## The problem
Check every line of the records below for the string "field" and copy the ones that have it.
Data for this task section start
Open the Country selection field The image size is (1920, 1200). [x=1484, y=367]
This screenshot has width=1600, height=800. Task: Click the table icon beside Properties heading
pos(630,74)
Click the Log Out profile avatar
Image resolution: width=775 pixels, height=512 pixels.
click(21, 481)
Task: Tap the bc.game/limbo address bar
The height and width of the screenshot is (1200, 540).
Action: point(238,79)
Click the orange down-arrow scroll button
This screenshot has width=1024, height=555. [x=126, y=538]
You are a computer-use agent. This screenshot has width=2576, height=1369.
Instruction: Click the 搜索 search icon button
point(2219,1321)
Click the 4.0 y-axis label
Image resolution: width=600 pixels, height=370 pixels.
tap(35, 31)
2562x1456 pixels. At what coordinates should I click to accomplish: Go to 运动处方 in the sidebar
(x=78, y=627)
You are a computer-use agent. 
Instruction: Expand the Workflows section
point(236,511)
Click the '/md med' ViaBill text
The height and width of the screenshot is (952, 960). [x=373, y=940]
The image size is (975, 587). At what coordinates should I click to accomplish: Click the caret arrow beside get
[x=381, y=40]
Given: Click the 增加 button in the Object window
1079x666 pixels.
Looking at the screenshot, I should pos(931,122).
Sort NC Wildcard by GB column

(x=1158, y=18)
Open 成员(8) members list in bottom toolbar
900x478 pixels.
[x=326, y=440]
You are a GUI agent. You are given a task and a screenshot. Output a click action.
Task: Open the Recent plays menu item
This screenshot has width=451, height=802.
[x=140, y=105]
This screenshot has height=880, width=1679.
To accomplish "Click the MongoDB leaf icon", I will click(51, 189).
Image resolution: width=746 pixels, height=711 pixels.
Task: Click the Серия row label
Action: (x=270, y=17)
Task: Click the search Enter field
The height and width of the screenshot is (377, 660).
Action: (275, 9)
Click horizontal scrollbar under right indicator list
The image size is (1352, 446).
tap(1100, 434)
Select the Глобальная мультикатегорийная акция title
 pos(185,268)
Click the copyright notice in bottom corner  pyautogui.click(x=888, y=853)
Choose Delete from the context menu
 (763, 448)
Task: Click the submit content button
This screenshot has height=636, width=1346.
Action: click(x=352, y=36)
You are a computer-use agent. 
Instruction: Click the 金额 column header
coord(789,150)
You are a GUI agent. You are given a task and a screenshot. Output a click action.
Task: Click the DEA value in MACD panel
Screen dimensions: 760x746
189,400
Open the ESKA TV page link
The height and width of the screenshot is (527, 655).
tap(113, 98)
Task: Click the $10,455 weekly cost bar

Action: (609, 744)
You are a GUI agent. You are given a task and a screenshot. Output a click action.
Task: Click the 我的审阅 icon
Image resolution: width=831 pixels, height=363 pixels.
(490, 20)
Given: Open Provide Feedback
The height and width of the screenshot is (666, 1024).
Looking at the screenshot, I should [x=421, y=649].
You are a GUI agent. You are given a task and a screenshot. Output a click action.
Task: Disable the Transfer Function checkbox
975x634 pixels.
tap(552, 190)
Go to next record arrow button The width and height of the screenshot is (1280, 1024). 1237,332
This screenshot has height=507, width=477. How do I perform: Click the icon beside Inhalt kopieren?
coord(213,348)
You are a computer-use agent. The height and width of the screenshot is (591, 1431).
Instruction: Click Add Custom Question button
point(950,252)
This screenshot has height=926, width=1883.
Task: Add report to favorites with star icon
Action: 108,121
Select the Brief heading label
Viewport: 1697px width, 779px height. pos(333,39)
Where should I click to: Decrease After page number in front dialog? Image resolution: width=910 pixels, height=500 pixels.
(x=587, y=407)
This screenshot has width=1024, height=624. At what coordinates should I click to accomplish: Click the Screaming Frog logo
Data for this task section end
## Task result
Open the Country selection field The image size is (1920, 1200). [x=1484, y=367]
Task: Click the search Enter field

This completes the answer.